Desta forma, a lei de crimes hediondos, se relaciona com as seguintes leis, diretamente: Lei 9.677/98, que regula os crimes contra a saúde pública (artigo primeiro, inciso VII – B), lei 2.889/56, regula o crime de genocídio (artigo primeiro, parágrafo único), lei 9.455/97, regula o crime de tortura (equiparado aos crimes hediondos – artigo segundo caput), leis 9.368/76, combinada com a lei 10.409/02, que regulam os crimes de tráfico ilícito de entorpecentes e drogas afins (equiparado aos crimes hediondos – artigo segundo caput) e lei 7.170/83, que diz respeito a lei de segurança nacional, a qual regula a prática de terrorismo (equiparado aos crimes hediondos – artigo segundo caput).

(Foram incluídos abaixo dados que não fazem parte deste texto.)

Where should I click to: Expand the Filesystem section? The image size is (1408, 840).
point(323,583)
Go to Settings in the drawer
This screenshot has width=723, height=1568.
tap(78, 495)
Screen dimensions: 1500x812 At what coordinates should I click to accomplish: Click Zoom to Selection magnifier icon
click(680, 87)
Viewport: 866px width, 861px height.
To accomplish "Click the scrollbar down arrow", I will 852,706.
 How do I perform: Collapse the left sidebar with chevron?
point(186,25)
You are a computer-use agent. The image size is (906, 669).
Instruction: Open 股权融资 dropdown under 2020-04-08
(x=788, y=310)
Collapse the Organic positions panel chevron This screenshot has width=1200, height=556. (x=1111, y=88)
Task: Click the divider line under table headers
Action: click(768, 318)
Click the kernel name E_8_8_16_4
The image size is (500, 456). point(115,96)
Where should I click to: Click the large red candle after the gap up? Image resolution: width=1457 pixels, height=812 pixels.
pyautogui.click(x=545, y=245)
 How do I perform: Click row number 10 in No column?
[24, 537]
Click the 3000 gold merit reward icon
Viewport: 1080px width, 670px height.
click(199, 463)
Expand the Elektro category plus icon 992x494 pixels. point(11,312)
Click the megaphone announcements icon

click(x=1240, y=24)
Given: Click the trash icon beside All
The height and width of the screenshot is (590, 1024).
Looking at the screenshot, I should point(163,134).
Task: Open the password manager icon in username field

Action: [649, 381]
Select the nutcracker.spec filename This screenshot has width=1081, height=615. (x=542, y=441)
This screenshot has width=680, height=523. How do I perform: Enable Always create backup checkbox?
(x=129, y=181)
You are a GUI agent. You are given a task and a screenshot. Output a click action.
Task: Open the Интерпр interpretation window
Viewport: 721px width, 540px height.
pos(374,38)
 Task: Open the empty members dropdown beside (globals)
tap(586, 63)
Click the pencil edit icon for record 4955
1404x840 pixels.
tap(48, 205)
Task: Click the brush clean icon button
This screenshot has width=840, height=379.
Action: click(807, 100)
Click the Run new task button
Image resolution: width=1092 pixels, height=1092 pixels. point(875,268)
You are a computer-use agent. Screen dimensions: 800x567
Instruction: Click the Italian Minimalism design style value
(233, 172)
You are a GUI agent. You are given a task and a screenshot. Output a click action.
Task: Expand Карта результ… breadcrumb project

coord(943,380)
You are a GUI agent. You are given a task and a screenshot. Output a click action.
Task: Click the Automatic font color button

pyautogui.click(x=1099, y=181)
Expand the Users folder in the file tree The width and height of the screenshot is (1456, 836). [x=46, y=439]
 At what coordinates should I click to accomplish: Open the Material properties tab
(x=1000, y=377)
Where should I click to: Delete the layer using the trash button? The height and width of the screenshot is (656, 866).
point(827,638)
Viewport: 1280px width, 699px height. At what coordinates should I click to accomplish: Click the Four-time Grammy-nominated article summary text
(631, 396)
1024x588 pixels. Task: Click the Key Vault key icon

Além destas, o artigo 8º, da mesma lei, regulamenta uma forma qualificada para o crime de "quadrilha ou bando", regulada pelo artigo 288 do Código Penal, de forma que quando esta formação tiver o fim praticar crimes hediondos ou assemelhados a pena é aumentada.
Diante deste complexo de relações entre a lei objeto, código penal e as demais leis citadas, naturalmente as alterações que ocorrerem nos artigos deste código e nestas leis, repercutirão naquela. Corolário disso, podemos citar três leis que alteraram as tipificações utilizadas e refletem na lei 8072/90.
A lei 9.034, de 03 de maio de 1995, define e regula meios de prova e procedimentos investigatórios que versem sobre ilícitos tipificados no artigo 288, do Código Penal. Esta lei, em seu artigo 10, define que "os condenados por crimes decorrentes de organização criminosa iniciarão o cumprimento da pena em regime fechado."(sic)
Já a lei 9.455, de 07 de abri de 1997, que regula os crimes de tortura, no parágrafo 7º, do artigo primeiro, determina que "o condenado por crime previsto nesta Lei, salvo a hipótese do § 2º, iniciará o cumprimento da pena em regime fechado".(sic)
Diante destas duas leis que possibilitam a progressão de regimes para os crimes por elas regulados, que constam dentre os hediondos e equiparados, surge-nos uma discussão relacionada ao conflito legislativo existente, pois haveria a derrogação (revogação parcial) da lei em comento, ou seja, a lei 9.455/97 (e a lei 9.034/95, menos comentada, mas no mesmo sentido) revogou tacitamente o parágrafo primeiro do artigo segundo da mesma.
Com relação a assunto, é entendimento do Supremo Tribunal Federal e do Superior Tribunal de Justiça, que
"A lei 9.455, de 1997 não revoga, por extensão, o art. 2º, § 1º, da Lei 8.072/90. Esta não autoriza a progressão nos denominados crimes hediondos relativos ao terrorismo, tráfico ilícito de entorpecentes, etc. Já aquela, consagra o benefício apenas (unicamente) para o delito de tortura." [34](sic)
Assim, os crimes de formação de quadrilha ou bando com o intuito da prática de crime hediondo e nos crimes de tortura, a execução somente iniciará em regime fechado, sendo permitida a progressão, porém, não sendo extensiva esta regra aos demais crimes hediondos.